# ABOUT THIS EXERCISE
An exact repeat is needed of the lines from the one with "The height and" through the last line of the data below. Please omit the pictures.

# INPUT DATA

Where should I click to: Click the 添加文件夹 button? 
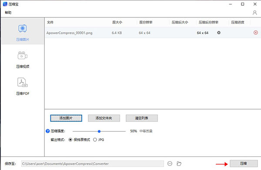[x=104, y=118]
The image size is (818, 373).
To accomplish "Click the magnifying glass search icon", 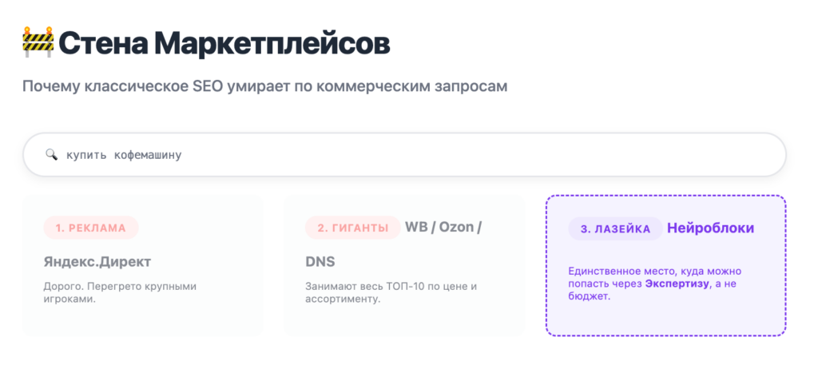I will tap(51, 155).
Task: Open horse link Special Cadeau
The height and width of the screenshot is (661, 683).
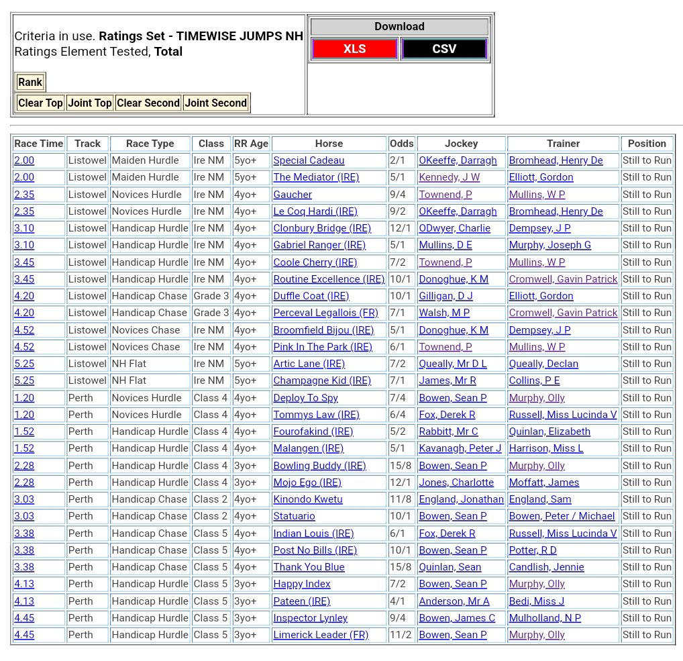Action: pos(309,160)
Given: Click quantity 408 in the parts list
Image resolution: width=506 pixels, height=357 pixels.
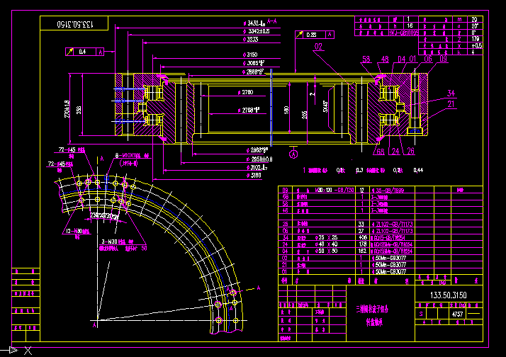Looking at the screenshot, I should (363, 237).
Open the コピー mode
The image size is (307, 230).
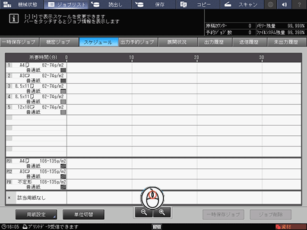198,4
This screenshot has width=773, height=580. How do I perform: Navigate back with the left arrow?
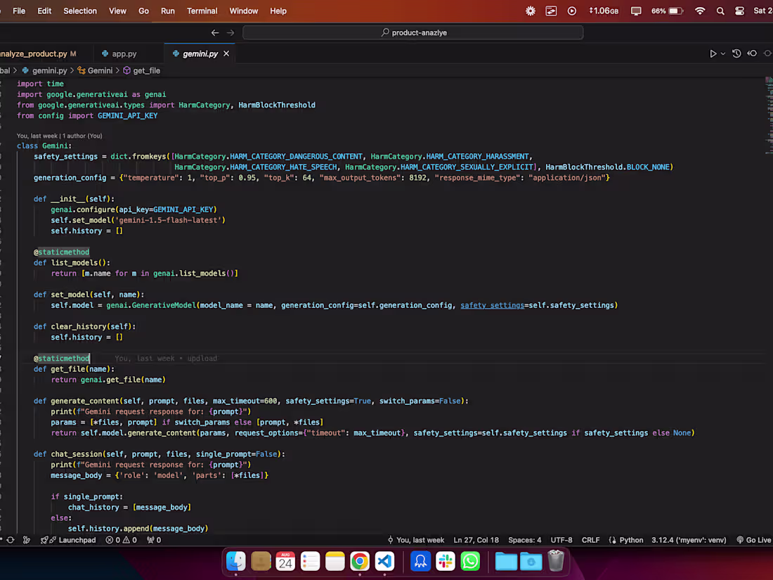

# ANSWER BELOW
The height and width of the screenshot is (661, 683).
Action: pos(309,160)
Given: Click quantity 408 in the parts list
Image resolution: width=506 pixels, height=357 pixels.
Looking at the screenshot, I should (363, 237).
Open the コピー mode
The image size is (307, 230).
198,4
This screenshot has width=773, height=580. How do I perform: Navigate back with the left arrow?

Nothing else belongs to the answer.